In my experience, people look for 3 keys things buying silver coins;
Authenticity - the legal tender bullion coins from World Mints tick this box, legal tender/coin design/mint tubes - all make them harder to forge, (not that we're seeing much fake silver as yet, but that could change when silver's $50-$100 an ounce!
Local Country specific silver, i.e in UK the default is Britannia 999 silver £2, Canada the Maple leaf, USA Eagle etc
Collectability, any enhanced premium form scarcity, i.e. desirability
Since the Britannia switched form .958 to .999 silver and the Mint went from collectors silver to basically bullion investment silver, there's not really much added collectability value in most of the newer Britannia bullion silver, although certain years and older coins will still get a premium at times. (less so than many retailers will have you believe!) i.e 2013, 2014, 2015 Britannia are still relatively scarcer and can sell for £1-£2 a coin more than a current year. If a collector wants a tube of every year, they're going to happily pay slightly more to add the older years, especially if the silver has been well stored and is still in as Mint condition.
There's also the lower mintage privy editors and oriental borders - all command a decent premium with collectors.

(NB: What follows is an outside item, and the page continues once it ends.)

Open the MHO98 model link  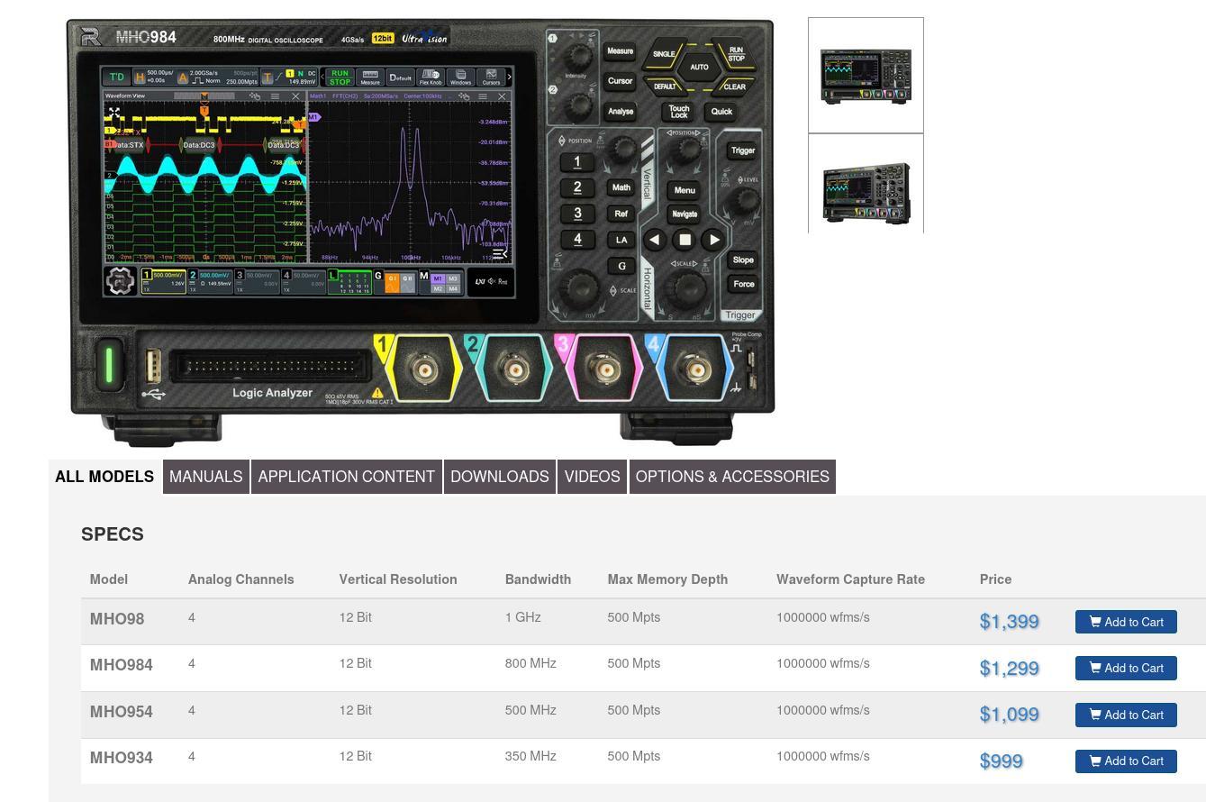[x=117, y=619]
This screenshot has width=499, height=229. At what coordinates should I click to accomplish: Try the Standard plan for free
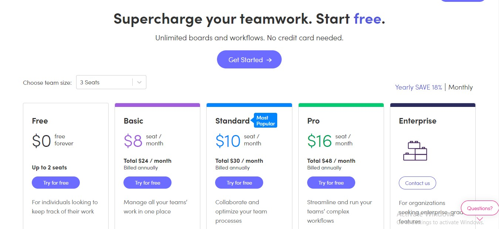(x=239, y=183)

The Dragon 1 ounce 9999 silver bullion bars are very unusual, in every sense, since they tick all the above boxes and people have really taken to them. They look good, they're an unusual design, minted to a very high quality - in my opinion far far better quality than any bullion the Royal Mint produces AND they're quite a small mintage at just 500k for Worldwide sale. That means there's not many at all reaching the UK shores, compared to the unlimited minted Britannia. I'd say there's no comparison from Dragon bars, to bullion like the Maple, or US Eagle, given the huge mintage volume the Eagles are produced at, not uncommon to see 30,000,000-40million Eagles minted per year, that's 80 X more than Dragons!! Even an older nice 1999 Eagle still had a mintage of over 7million coins, compared to a 1999 UK Britannia just 69,394 that makes a 99Britannia 100times scarcer than the equivalent US Eagle.

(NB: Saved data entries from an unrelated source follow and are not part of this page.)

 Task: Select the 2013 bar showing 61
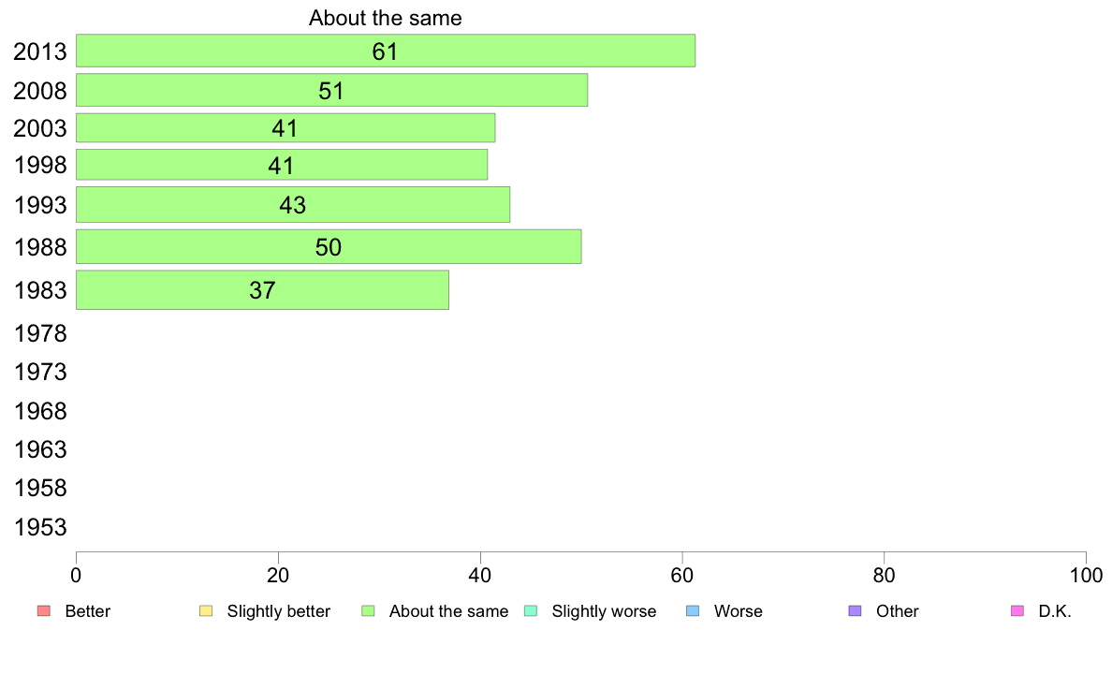click(x=386, y=51)
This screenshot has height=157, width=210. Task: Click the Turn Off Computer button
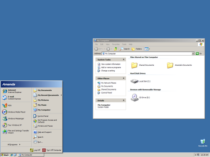pos(52,150)
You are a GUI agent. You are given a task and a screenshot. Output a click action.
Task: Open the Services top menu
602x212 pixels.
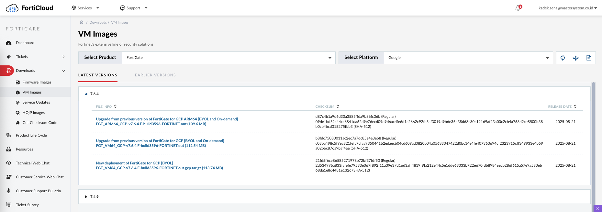(85, 8)
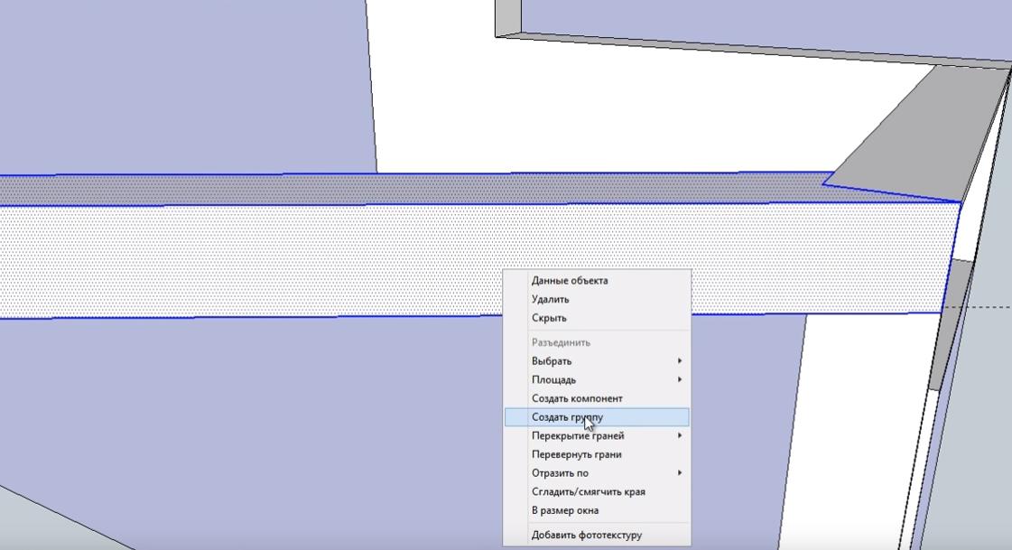Expand the Выбрать submenu
This screenshot has height=550, width=1012.
pos(552,361)
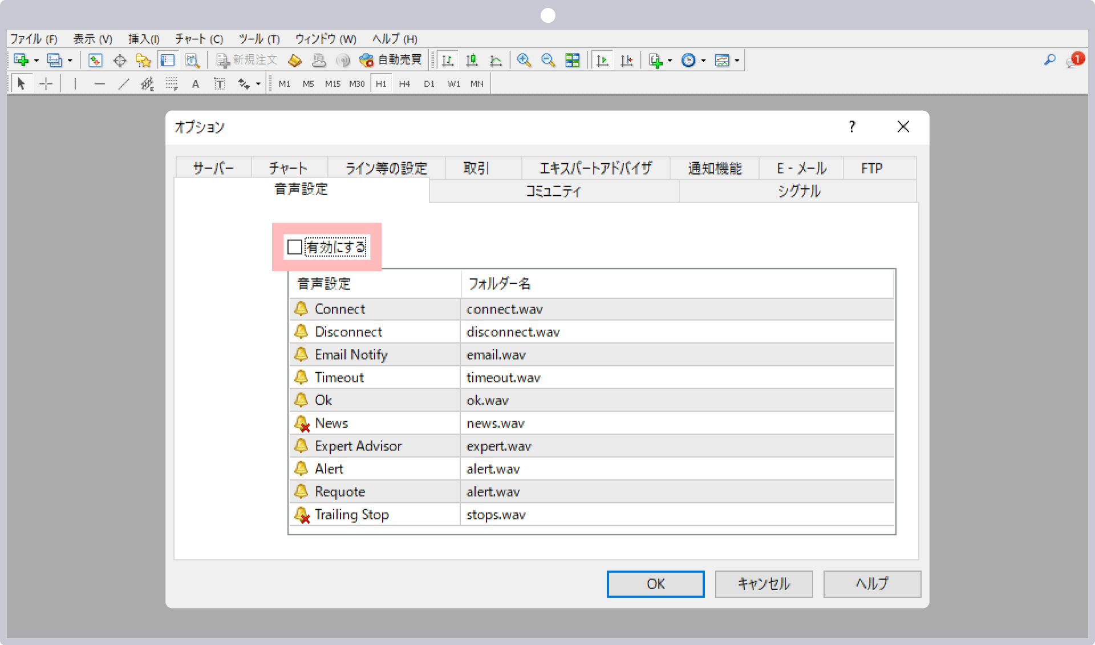Viewport: 1095px width, 645px height.
Task: Click キャンセル to discard changes
Action: pyautogui.click(x=761, y=583)
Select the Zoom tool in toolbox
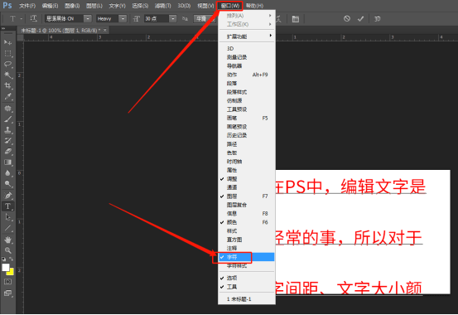This screenshot has width=458, height=315. coord(8,250)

2001 even scarcer at just 44816 Britannia v 9million Eagles! You can see why older Britannia fetch a premium.
Back to bullion -
As silver prices rise, most premiums of all but the most desirable silver coins, will disappear. i.e. imagine a scenario with silver at £50, most silver bullion buyers won't care too much wether they buy say a 2016, 2020, 2030 year coin and it's unlikely that the 2016 will fetch much different to say a 2020 / 2030 etc (forward thinking!) Same rules will apply, buyers will want the trust and authenticity which comes from the genuine legal tender minted coins, as well as buyer/seller trust of course.
I think they'll still be modest premiums for the scarcer more unusual coins amongst collectors, the Dragon bars should maintain their desirability. Meanwhile, they look and stack nice 🙂
Final thought, in a declining or static market - having added collectability does also have benefits. Personally, I'm happy paying a premium on the Dragon bars. I also appreciate premiums on older collectable sterling silver or fine graded silver coins.
I will do a specific article on various mintages V values
Plus add some Dragon bars into the trade Hubs. Hopefully other sellers will start to trade them here as well at some stage (although since they only started minting in 2018, I'd guess most owners are buyers rather than sellers right now!) 2008 Dragons are also quite scarce, you don't see many at all with UK dealers and they certainly are commanding a decent premium.